Sometime, we have no idea what the distribution of the test statistic is, we really want to be able to perform hypothesis tests, and we are willing to make the hypothesis that the samples we have are representative of the population.
This is where the bootstrap hypothesis testing comes in. The idea is to generate a large number of samples from the null distribution (distribution the samples would have if H0 is true - i.e. if both samples are from the same population) and then compute the test statistic for each of these samples.
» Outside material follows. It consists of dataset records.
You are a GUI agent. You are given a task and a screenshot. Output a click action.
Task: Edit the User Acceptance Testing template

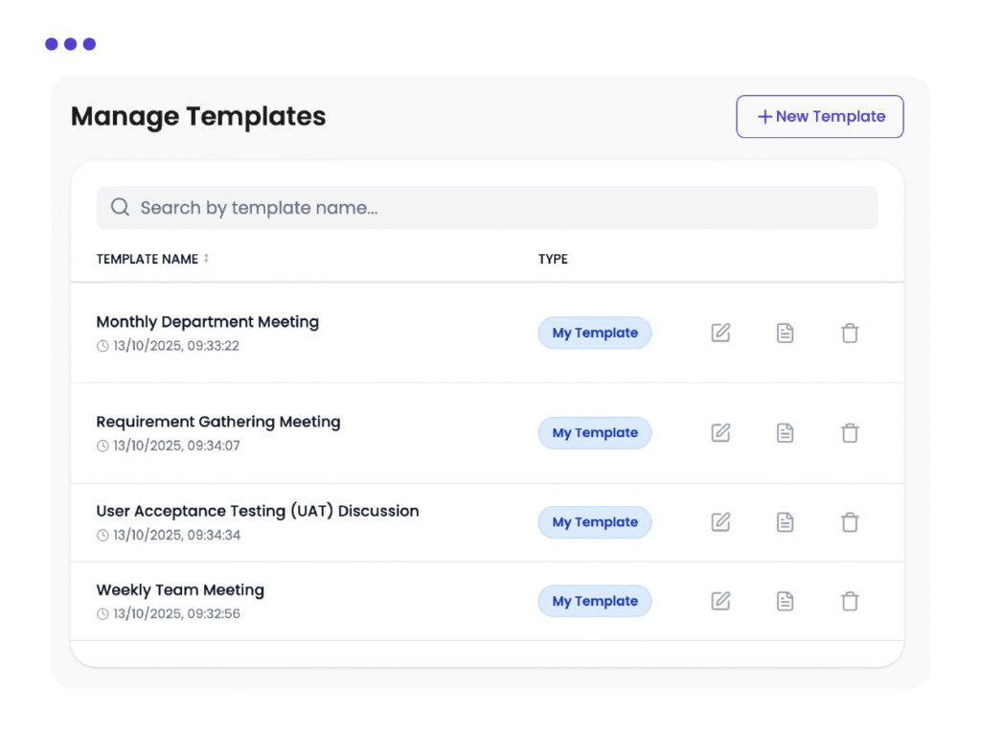pos(720,522)
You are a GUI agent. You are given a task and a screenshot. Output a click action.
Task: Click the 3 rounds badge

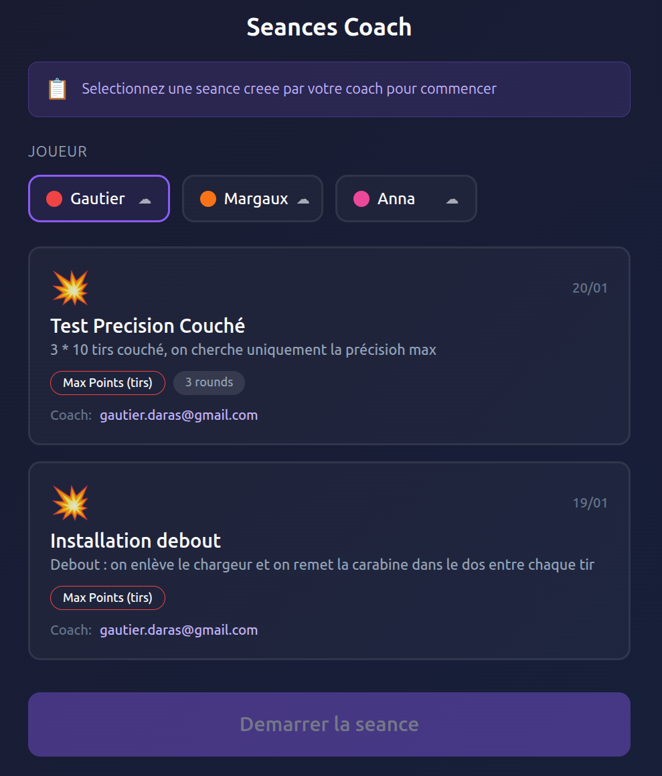209,383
This gives a test statistics sampling distribution under H0.
We can then compute the p-value by counting the number of times the sampled test statistic is more 'extreme' than the test statistic for our initial samples.
- Introduction to the Bootstrap, Efron and Tibshirani
- Bootstrap Hypothesis Testing
- P-value
- Stats 102A Lesson 9-2 Bootstrap Hypothesis Tests, Miles Chen
use bootstrap_ht::prelude::*;
use itertools::Itertools;
use rand::prelude::Distribution;
use rand::SeedableRng;
use rand_chacha::ChaCha8Rng;
use rand_distr::StandardNormal;
fn main() {
let mut rng = ChaCha8Rng::seed_from_u64(42);
let a = StandardNormal
.sample_iter(&mut rng)
.take(100)
.collect::<Vec<f64>>();
let b = StandardNormal
.sample_iter(&mut rng)
.take(40)
.map(|x: f64| x + 2.0)
.collect::<Vec<f64>>();
let test_statistic_fn = |a: &[f64], b: &[f64]| {
let a_max = a.iter().copied().fold(f64::NAN, f64::max);
let b_max = b.iter().copied().fold(f64::NAN, f64::max);
(a_max - b_max).abs()
};
let p_value = bootstrap::two_samples_non_parametric_ht(
&mut rng,
&a,
&b,
test_statistic_fn,
bootstrap::PValueType::OneSidedRightTail,
10_000,
)
.unwrap();
assert_eq!(p_value, 0.0021);
}